Gerade ist der Profi von Borussia Dortmund zurück vom Training. Früher wäre das, was er da gerade gemacht hat, weniger als ein zu kurzes Aufwärmprogramm gewesen. Die lange Seite des Fußball-Platzes laufen, die kurze Seite gehen. Drei Runden lang. Das Ganze drei Mal. Früher wäre es ganz normal gewesen, dass er dabei keine Schmerzen hat. Aber auch das ist in diesen Dezember-Tagen anders. „Heute ist der erste Tag, an dem ich schmerzfrei laufen konnte“, sprudelt es aus ihm heraus. „Es läuft super. Das gibt mir neuen Mut, gut ins neue Jahr zu starten.“
Erst eine rasante Entwicklung - dann das abrupte Ende
Das neue Jahr, es steckt voller Hoffnungen, voller Ziele. Es soll besser werden als das alte Jahr, das so gut begonnen hatte. Julian Koch war damals ausgeliehen zum Zweitligisten MSV Duisburg und so etwas wie schlechte Nachrichten kannte er fast gar nicht mehr. In den wenigen Monaten beim MSV war er nicht nur stellvertretender Kapitän der Mannschaft, sondern vor allem der überragende Spieler der zweiten Liga geworden. Selbst in Dortmund, seinem Heimatverein, staunten sie über die Rasanz dieser Entwicklung. Sie endete abrupt am 25. Februar in Oberhausen.

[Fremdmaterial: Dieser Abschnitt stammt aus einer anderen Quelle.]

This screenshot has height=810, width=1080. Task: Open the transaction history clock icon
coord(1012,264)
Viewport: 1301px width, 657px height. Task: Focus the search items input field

Nach einem Zweikampf blieb Koch auf dem Boden liegen, man trug ihn vom Platz, man brachte ihn in ein Krankenhaus, er bekam eine Schiene um sein Knie und einen Termin zur genaueren Untersuchung am darauf folgenden Nachmittag. Aber die Schmerzen rissen ihn zu Hause schon gegen sechs Uhr in der Früh aus dem Schlaf. Als er die Schiene entfernt, sieht er das dick angeschwollene Knie. Der Entscheidung sofort ins Krankenhaus zu fahren, verdankt er, dass er wieder Fußball spielen können wird.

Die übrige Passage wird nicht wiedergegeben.